The industry analysts' CloudView 2016 study shows 67% of Australian organisations are already running one or two small applications or workloads in either a private or public cloud. More than 50% say they have already adopted what they consider to be a hybrid cloud strategy with close to 80% having 'some aspirations' for a hybrid cloud environment'.

Despite this, only 13% of respondents believe they have an 'optimised' cloud strategy.

Chris Morris, IDC vice president for cloud services research, says experience and skills are key challenges for many CIOs as they begin hybrid cloud implementations.

"Hybrid clouds require expertise that is low in availability and the smart CIO decides on an experience implementation partner at the beginning of their project," Morris says.

"Working with a partner at early stages of a project to plan the implementation can minimise risks of project budget and timeline overruns," he adds.

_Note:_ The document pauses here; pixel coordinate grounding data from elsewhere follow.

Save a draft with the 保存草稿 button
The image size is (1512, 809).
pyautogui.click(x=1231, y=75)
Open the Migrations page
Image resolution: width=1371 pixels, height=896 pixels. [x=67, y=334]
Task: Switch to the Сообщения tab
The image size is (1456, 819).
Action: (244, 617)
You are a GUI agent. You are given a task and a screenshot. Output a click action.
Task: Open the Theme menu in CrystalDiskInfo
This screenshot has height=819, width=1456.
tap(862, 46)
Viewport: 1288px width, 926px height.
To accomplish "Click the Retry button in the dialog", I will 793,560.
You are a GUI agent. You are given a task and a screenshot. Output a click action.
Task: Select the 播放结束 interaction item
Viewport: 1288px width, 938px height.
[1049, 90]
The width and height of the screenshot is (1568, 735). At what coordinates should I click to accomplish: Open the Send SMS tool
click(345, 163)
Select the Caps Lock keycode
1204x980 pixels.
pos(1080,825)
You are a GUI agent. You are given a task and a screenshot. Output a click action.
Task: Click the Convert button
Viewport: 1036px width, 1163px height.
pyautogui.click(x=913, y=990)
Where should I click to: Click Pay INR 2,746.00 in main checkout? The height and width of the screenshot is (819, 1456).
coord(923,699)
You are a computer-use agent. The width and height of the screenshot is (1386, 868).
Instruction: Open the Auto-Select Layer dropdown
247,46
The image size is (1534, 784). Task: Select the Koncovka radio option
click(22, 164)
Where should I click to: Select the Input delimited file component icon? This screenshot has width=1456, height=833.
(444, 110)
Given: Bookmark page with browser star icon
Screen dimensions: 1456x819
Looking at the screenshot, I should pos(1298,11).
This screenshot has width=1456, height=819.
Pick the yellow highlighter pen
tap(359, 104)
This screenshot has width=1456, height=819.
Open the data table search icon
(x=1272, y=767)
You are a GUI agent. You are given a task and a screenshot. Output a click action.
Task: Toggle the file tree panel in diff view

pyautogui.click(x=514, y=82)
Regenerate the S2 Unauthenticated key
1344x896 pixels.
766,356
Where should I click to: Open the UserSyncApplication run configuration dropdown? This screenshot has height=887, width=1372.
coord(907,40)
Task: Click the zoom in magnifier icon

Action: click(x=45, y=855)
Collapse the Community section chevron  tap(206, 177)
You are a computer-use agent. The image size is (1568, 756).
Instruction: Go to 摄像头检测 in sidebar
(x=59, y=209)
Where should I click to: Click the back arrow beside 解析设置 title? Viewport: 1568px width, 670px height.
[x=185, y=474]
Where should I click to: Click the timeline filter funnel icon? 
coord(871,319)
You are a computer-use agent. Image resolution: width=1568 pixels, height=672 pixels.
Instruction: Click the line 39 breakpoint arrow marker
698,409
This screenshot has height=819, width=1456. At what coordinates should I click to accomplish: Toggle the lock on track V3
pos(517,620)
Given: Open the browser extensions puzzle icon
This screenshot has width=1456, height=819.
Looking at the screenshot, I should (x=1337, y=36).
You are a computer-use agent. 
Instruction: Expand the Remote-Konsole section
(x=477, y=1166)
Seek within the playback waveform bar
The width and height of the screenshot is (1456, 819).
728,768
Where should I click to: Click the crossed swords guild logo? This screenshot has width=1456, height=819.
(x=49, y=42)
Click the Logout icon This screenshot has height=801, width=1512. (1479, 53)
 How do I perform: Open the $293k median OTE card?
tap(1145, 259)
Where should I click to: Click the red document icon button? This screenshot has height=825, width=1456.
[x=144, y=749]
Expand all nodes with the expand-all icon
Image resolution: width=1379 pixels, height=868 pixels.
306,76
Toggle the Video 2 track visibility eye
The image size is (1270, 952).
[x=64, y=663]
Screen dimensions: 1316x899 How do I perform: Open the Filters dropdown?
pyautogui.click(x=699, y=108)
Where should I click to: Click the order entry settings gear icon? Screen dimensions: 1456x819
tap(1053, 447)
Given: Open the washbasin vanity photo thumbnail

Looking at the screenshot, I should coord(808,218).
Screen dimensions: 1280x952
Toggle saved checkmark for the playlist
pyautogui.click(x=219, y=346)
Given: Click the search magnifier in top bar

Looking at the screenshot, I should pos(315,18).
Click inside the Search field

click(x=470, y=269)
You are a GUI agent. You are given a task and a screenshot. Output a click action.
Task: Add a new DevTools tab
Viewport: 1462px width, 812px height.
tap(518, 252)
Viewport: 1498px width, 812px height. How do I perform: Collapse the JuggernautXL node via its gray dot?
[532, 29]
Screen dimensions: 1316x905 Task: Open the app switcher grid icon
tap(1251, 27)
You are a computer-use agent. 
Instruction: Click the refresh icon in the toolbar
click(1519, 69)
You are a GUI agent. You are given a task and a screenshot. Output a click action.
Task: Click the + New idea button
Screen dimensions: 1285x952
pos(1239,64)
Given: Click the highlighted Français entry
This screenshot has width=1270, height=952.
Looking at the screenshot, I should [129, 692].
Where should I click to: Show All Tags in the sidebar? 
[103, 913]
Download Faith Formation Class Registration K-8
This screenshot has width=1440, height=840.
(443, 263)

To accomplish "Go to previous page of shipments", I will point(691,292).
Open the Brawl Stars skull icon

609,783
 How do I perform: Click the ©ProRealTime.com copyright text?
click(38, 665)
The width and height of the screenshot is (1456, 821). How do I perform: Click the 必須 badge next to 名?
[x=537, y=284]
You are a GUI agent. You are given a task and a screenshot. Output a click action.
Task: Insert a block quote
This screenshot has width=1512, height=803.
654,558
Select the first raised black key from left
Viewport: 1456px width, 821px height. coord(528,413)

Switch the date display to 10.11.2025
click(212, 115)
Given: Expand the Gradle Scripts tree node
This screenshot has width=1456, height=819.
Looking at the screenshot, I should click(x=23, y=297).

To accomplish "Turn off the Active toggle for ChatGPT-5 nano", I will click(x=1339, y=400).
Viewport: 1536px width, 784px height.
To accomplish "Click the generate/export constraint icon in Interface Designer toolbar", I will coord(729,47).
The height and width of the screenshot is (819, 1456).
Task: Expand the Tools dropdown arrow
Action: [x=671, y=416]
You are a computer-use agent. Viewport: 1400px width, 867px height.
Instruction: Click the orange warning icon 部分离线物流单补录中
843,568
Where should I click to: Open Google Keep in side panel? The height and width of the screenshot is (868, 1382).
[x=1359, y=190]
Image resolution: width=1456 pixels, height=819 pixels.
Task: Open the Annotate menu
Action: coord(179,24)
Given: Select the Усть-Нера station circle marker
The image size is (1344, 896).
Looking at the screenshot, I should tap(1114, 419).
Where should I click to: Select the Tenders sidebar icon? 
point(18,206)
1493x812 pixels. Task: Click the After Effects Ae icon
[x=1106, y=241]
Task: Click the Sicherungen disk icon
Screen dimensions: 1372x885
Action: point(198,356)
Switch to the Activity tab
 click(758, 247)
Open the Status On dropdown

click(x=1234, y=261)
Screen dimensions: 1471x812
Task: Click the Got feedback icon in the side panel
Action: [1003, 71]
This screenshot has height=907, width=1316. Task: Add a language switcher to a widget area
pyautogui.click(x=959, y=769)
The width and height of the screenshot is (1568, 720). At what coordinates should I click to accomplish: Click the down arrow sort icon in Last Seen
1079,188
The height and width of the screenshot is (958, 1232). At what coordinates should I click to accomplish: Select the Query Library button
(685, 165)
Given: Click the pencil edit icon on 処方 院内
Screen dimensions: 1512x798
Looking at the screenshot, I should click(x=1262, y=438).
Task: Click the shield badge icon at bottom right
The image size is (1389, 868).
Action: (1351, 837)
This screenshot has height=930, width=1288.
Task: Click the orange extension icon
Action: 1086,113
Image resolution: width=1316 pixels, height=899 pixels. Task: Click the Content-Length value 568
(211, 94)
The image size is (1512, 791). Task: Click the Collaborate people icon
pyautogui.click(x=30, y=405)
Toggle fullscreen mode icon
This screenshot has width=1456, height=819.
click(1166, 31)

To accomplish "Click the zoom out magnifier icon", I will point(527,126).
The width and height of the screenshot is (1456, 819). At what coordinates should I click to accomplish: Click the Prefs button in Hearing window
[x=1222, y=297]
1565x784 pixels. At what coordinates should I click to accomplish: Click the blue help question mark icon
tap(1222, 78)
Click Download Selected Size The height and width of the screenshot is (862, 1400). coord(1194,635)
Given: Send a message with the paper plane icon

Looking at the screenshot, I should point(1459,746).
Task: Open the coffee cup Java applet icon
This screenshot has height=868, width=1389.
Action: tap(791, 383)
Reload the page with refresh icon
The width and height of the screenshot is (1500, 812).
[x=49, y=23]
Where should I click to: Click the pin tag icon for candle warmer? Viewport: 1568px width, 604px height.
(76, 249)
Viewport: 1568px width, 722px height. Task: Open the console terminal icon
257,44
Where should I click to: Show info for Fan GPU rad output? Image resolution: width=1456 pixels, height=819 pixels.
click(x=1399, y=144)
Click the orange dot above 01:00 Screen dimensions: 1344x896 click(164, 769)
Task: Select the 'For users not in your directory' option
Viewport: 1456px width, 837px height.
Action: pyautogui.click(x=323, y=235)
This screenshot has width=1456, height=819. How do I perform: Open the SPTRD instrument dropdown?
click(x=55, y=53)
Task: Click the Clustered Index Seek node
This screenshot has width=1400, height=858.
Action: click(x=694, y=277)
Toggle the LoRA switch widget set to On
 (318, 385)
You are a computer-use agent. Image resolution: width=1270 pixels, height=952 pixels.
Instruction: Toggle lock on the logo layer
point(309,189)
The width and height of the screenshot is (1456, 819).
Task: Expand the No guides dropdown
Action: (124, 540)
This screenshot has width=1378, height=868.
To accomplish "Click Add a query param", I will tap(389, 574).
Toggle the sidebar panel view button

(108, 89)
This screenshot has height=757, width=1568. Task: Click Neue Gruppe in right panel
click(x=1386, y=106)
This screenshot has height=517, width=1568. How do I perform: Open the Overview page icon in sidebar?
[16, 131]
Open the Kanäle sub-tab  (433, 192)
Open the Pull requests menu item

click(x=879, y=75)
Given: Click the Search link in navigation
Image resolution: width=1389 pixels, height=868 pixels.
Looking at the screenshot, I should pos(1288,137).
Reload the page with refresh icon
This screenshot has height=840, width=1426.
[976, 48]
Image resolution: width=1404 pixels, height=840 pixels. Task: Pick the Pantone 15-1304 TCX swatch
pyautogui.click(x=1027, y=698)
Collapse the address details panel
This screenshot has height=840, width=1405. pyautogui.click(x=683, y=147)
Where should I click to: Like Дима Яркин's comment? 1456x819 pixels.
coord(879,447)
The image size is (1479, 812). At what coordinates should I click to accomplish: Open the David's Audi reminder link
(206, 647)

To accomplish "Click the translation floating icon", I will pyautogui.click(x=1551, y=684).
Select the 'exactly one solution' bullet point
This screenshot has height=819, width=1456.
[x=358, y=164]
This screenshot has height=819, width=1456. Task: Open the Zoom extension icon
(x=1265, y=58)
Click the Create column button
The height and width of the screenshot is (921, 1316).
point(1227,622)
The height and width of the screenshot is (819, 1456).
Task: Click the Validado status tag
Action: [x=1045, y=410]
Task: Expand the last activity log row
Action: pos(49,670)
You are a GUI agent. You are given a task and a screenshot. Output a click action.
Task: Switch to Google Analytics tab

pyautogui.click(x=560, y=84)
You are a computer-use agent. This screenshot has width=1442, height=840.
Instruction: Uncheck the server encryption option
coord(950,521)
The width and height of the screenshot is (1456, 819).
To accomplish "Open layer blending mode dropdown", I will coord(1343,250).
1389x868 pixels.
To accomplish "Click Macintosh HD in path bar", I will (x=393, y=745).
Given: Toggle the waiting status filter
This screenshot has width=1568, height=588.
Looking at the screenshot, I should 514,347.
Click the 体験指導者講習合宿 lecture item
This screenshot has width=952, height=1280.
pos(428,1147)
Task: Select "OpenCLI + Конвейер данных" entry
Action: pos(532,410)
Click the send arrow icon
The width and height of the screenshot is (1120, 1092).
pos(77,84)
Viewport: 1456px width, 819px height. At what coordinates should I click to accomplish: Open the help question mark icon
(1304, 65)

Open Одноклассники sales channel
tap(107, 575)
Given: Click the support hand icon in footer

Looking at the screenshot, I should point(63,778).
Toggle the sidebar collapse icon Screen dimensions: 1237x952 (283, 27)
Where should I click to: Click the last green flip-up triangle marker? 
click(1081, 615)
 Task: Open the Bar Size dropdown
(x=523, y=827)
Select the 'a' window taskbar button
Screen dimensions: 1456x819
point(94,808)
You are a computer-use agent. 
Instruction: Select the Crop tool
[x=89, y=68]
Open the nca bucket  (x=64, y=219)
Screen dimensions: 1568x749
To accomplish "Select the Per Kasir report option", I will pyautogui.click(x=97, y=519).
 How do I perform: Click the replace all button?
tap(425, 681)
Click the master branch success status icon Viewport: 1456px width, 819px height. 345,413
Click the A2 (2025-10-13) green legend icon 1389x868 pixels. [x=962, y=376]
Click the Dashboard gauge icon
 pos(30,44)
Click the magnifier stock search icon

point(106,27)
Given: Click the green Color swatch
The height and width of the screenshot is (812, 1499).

The IDC study shows Australian organisations have no bias towards either public or private cloud, something IDC says indicates they are moving in the direction of a hybrid cloud future.

However, IDC says the study showed no consensus around the definition of hybrid cloud environments – and therefore what is needed to be managed.

IDC says its results show that while some Australian organisations understand that hybrid clouds are a service delivery architecture, the rest still consider them to be 'product-focused infrastructure implementations'.

Prabhitha Dcruz, IDC Australia senior market analyst, says the range of solutions and services available that interconnect private and public clouds as well as bridging between multiple public clouds has enabled enterprises to adopt solutions based on hybrid cloud architecture.

"The increased adoption of hybrid cloud to facilitate enterprises' digital transformation agenda will further positively impact the growth of cloud services in Australia," Dcruz says.

The study suggests public cloud spending will be essentially flat over the next two years, as organisations begin to transition more complex and critical workloads to off premises clouds.

"Most of the growth is thus expected to be from private cloud adoption – both on demand and dedicated hosted private cloud – driven by the accelerating rate of traditional outsourcing for cloud based services," IDC says.

"As such, traditional outsourcing providers that do not have a strategy to offer cloud based services are under constant pressure and will need to evolve their business models to include cloud deliver to sustain in a competitive market.